Ok, I'll keep NounType for genitive plurals (all NotSlender) and will add it to plural adjectives when it's missing.

Regarding the inconsistencies (unless I'm not understanding something in the guidelines) there are problems in all three files. See sentence 2 for example; in "cinn óga", the adjective is annotated NotSlender and in "scoilteanna fada" there's no NounType feature.

tlynn747 commented 3 years ago

OK that's what I meant by - if the inconsistencies are across the board then there's a problem -

The original version of that sentence is: Bíonn bí+Verb+PresImp cinn ceann+Noun+Masc+Com+Pl óga óg+Adj+Com+NotSlen+Pl ........ scoilteanna scoilt+Noun+Fem+Com+Pl fada fada+Adj+Fem+Com+Pl

I'm sure I've already shared this original POS tagged file with you, but I'll send it on again and you'll be able to use it as a reference to see if it's a mapping problem, a new bug or an inconsistency - which can help determine the way forward.

kscanne commented 3 years ago

Thanks — looking through the PAROLE data now.

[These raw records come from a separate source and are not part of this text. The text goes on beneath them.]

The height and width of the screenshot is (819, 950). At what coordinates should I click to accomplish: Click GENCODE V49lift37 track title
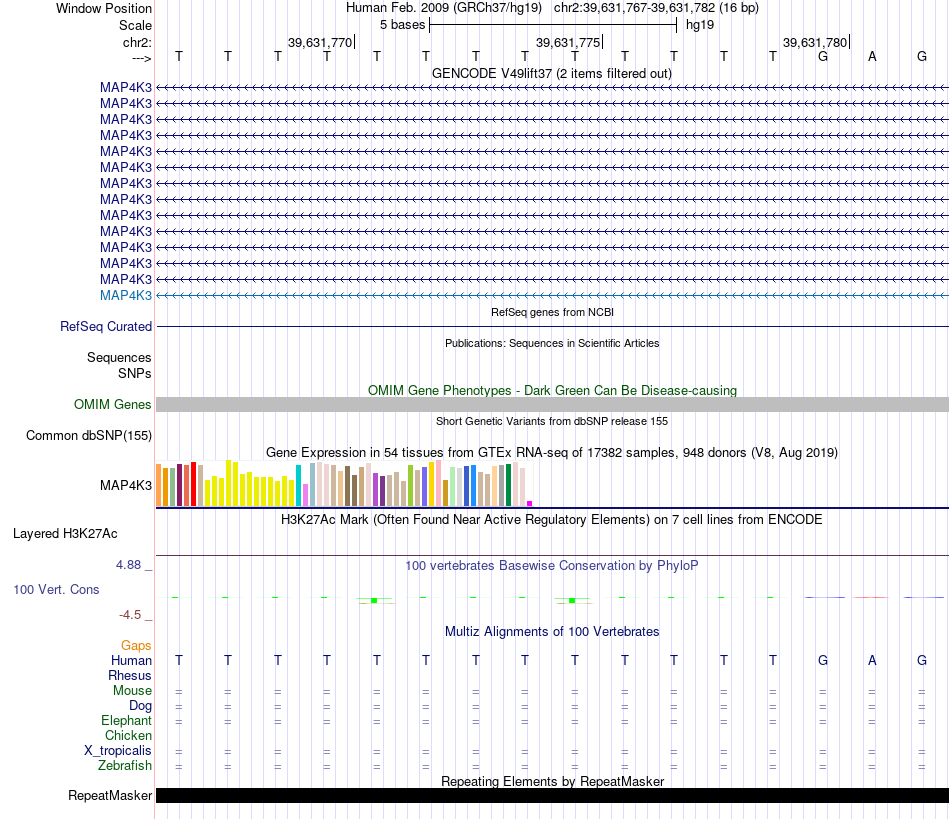(x=551, y=74)
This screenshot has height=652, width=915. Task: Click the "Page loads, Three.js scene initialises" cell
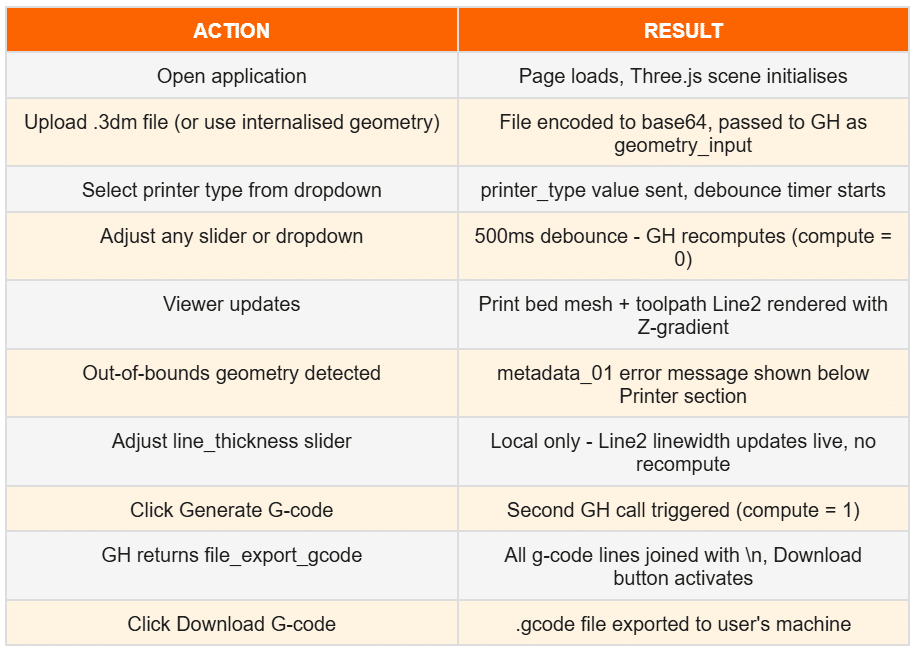point(683,76)
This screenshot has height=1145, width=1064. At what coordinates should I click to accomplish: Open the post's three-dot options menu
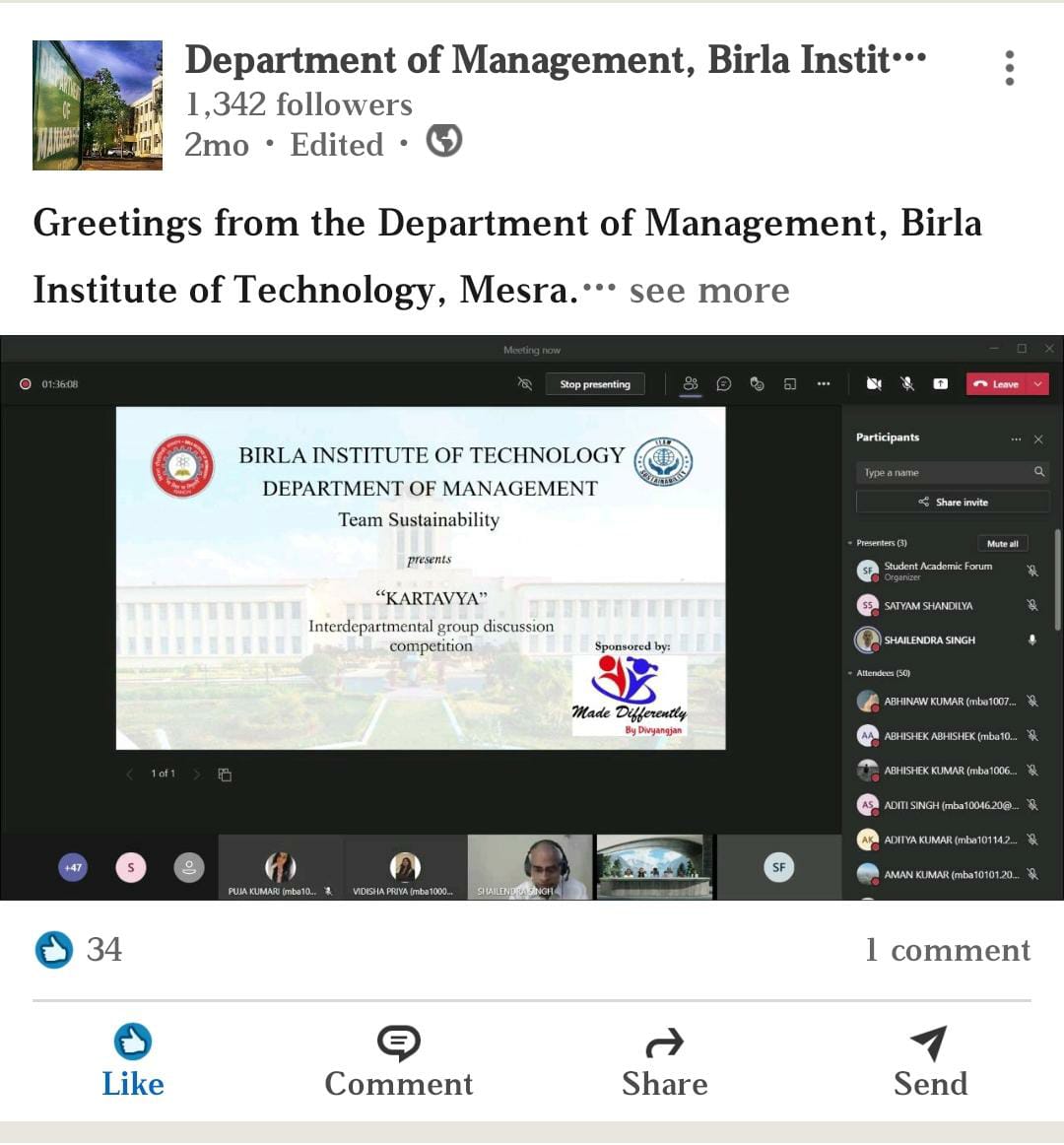pos(1009,68)
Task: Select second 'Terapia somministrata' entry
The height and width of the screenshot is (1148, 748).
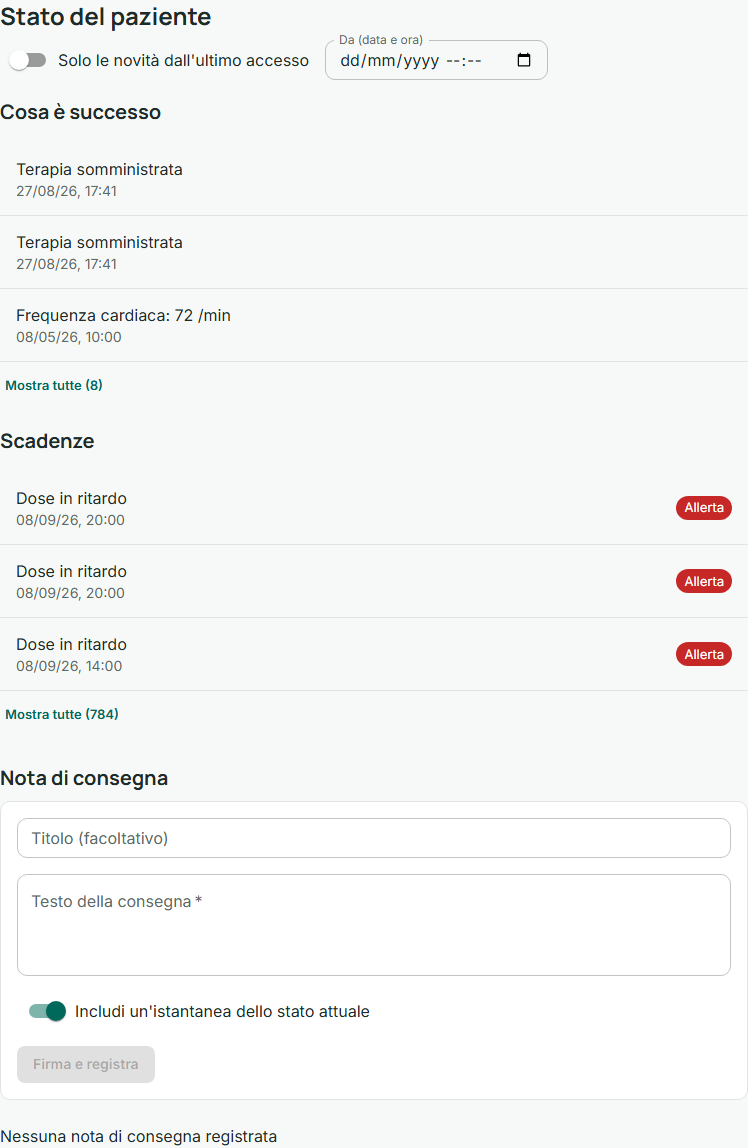Action: pyautogui.click(x=374, y=253)
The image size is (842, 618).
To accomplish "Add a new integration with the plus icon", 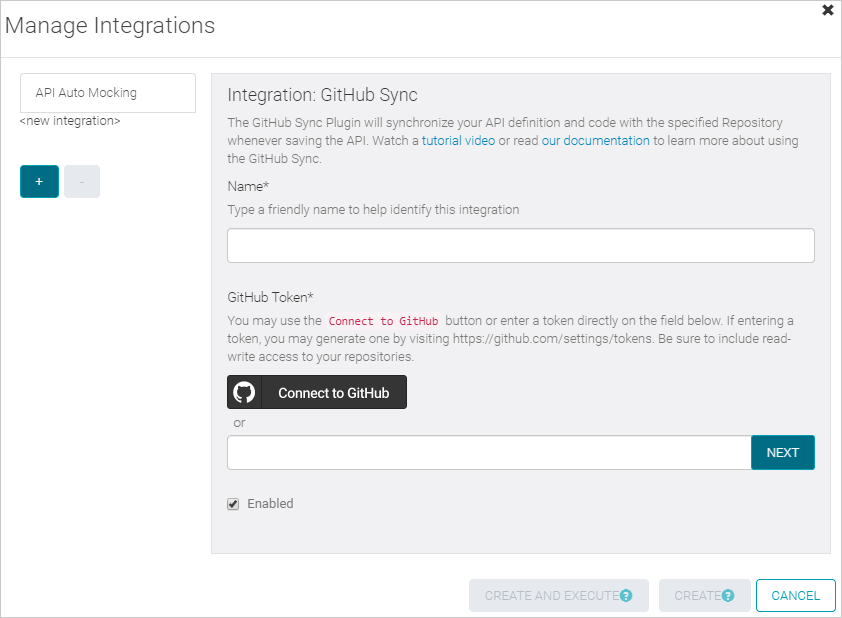I will coord(38,181).
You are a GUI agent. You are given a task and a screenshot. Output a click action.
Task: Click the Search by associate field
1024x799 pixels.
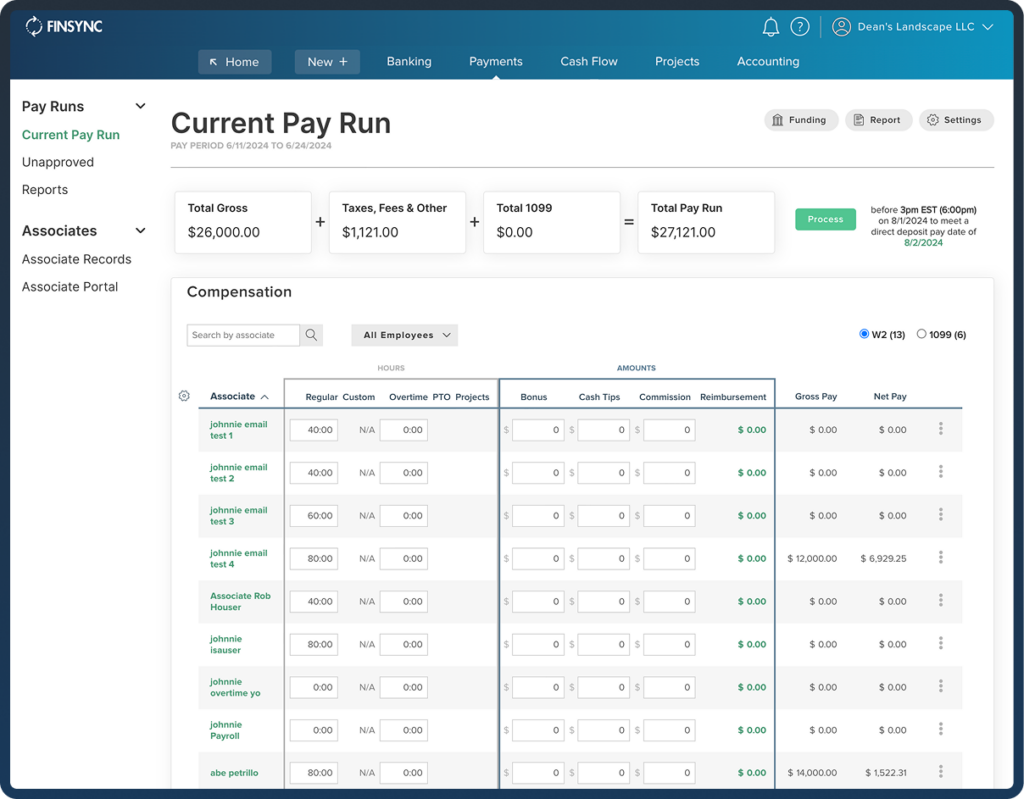pos(243,335)
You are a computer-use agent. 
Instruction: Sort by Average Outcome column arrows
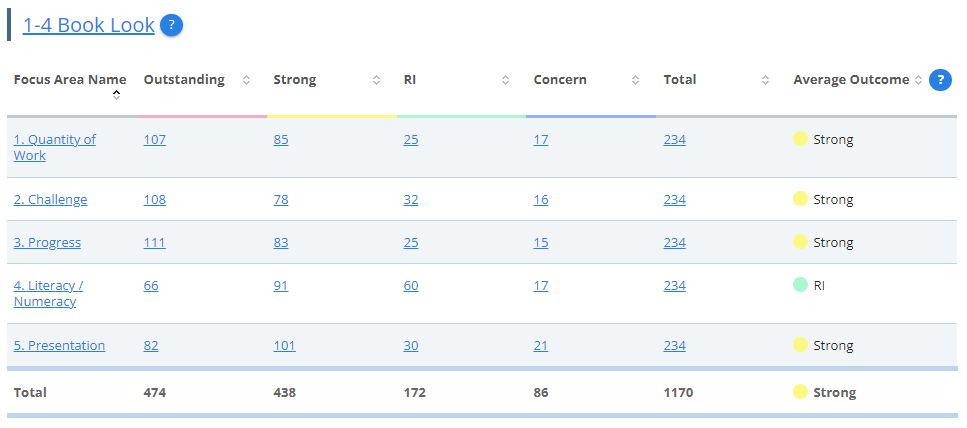pyautogui.click(x=918, y=80)
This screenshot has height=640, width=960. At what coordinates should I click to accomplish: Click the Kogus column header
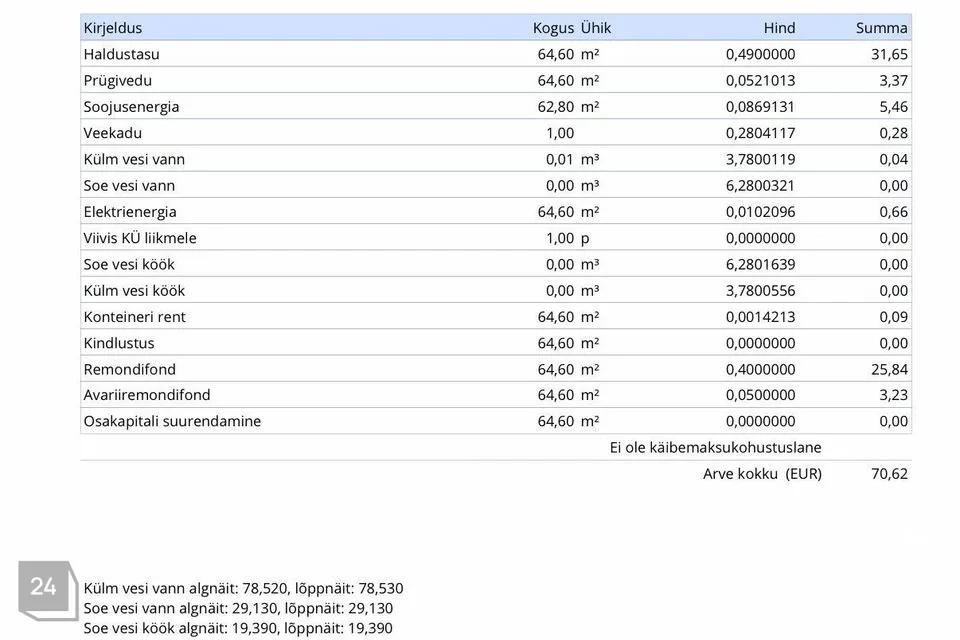(553, 28)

This helps give some clarity in terms of what the features/guidelines ought be for the treebank:

  1. Slender/NotSlender is only used on plural adjectives, and not in the genitive
  2. Strong/Weak is used only on genitive plural nouns and the adjectives that modify them.

This has the side benefit that there's no need for two feature values "NounType=NotSlender,Weak" on genitive plural adjectives like in the "Cúng" example above.

If you're ok with the above, I'll make this consistent throughout.

tlynn747 commented 3 years ago

Yes Yes and Yes :)